Given that National is looking at its National Conference in August to select members for the board and in turn those members select a president I think it is timely to look at the 8 candidates for the 5 board positions.
Alastair Bell – popular and competent regional chair of the Northern Region, likely to be president one day, rated by other regional chairs and party hierarchy for not making too many mistakes in Northern, especially when considering regional chairs are a bit like referees, if they do their job well you don’t notice them. Interesting he won nominations of electorates ahead of Scott Simpson and Grant McCallum. There is a strong case to have the Auckland Regional Chair on the Board automatically due to the huge importance of Auckland. He also appears to be well-liked outside of Auckland so that will certainly help him.

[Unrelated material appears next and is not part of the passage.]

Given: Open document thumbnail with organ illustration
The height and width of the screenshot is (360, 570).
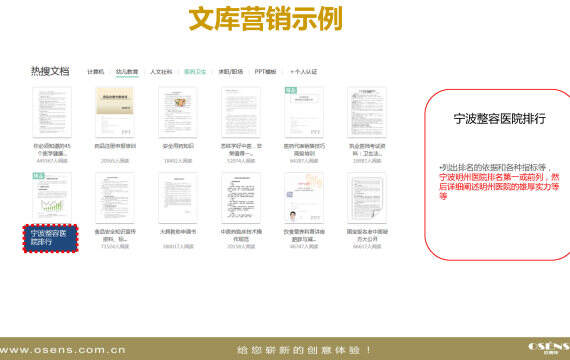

Dennis Catchpole – very much old school, and in a way that is detrimental. He is bullish which could be a strength however he tends to alienate members in the process. He also has trouble listening vs putting across his own agenda. Failed to shine at the recent Central North Island conference so was beaten to the regional chair position.
Wira Gardiner – As I have stated previously, this man is totally unsuited to a role on the board or the presidency. He is your classic fair weather friend and has been so on numerous occasions. Throwing your toys and having conflicts of interest aren’t a good look for any prospective board member let alone the President. The National Party has traditionally eschewed Presidents considered to have close links with caucus preferring instead to have an arms length relationship between the party and caucus.
Kate Hazlett – Somewhat lightweight but is only candidate from South Island and a woman so likely to get through. Has a tendency toward moderation or backing down rather than staying true to her own case.
Grant McCallum – Currently on the Board. Solid performer. He has the farmer vote but also has the respect of many urban types. He appears to understand how a Board should and does work. Members seem to like him as he does front up when asked. Not a contender for President though as he is perhaps a little too provincial.
Bruce Mills – Solid agrarian type who may suffer because NZ is no longer an agrarian population. Close to Simon Power, which won’t necessarily do him too many favours as Simon hasn’t done the hard yards in the rest of the country to have a huge amount of support or friends he can get favours from. Also handicapped by Simon Power’s presumption of stardom.
Pat Seymour – Tough and competent, will stand up to caucus would be a huge asset to the board, also second woman standing so likely to be selected on that basis as well. She is well-respected though has a tendency to put some members to tears. She has served in most parts of the party organisation so has a good feel how it works – plus kept the organisation running successfully in an electorate that had no MP for a number of years.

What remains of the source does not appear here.